How to complete this task:
Starting at the line with "Task: Click the RSSI column header", return every line through the final one of the data, word for word. Pictures stay out.

[Collected data]
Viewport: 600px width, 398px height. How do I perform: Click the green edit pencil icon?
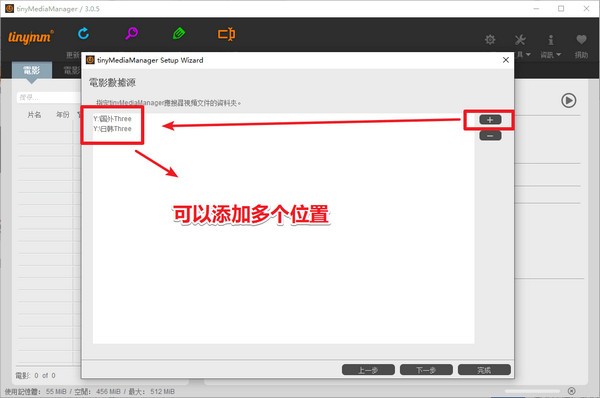[x=179, y=34]
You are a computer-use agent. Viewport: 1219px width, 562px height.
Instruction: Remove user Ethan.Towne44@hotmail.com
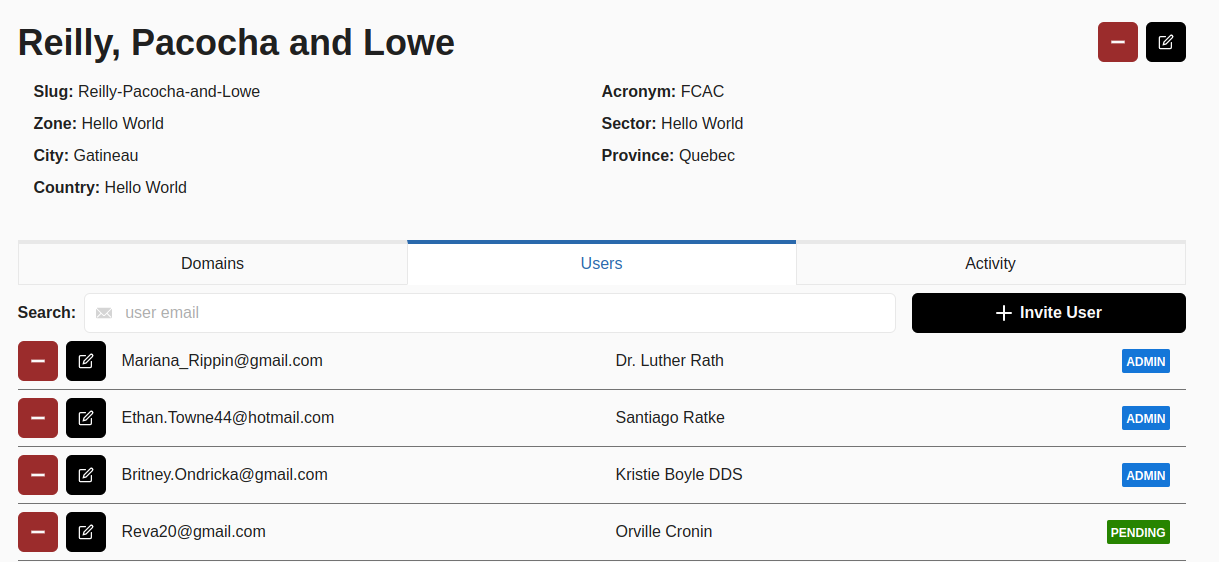[38, 418]
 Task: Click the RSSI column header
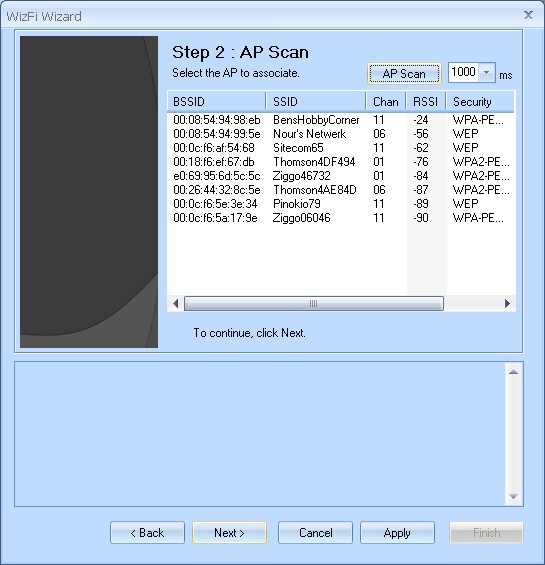click(x=426, y=102)
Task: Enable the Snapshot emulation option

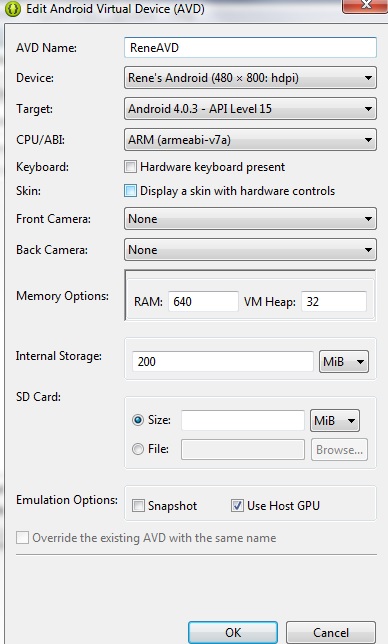Action: [x=138, y=506]
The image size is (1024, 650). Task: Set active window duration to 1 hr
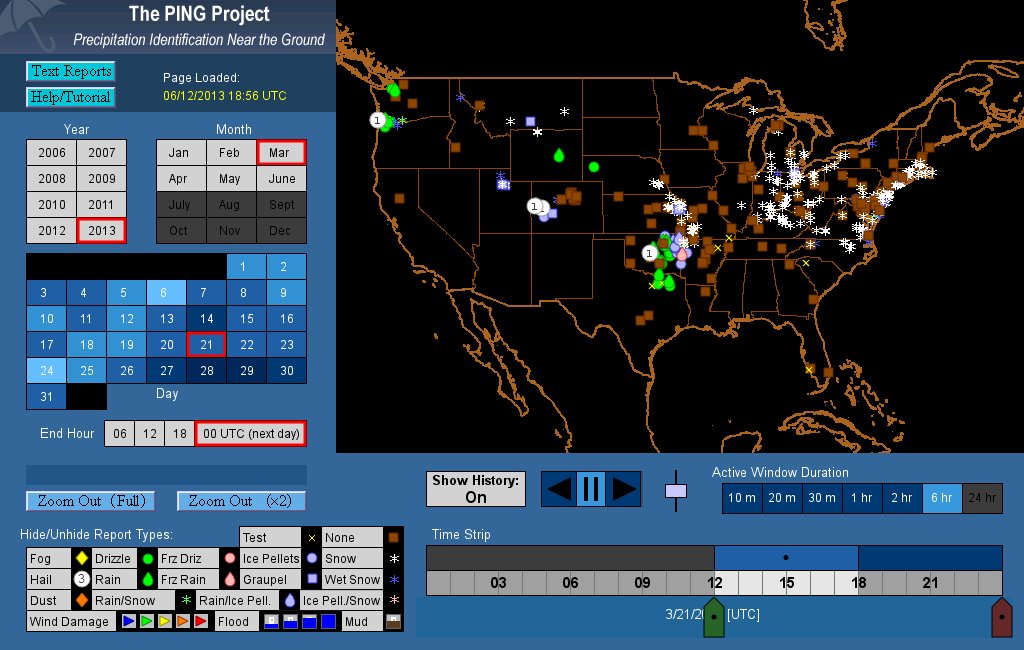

Exercise response:
 Task: Click the RSSI column header
click(x=426, y=102)
Task: Enable the Snapshot emulation option

Action: [x=138, y=506]
The image size is (1024, 650). Task: Set active window duration to 1 hr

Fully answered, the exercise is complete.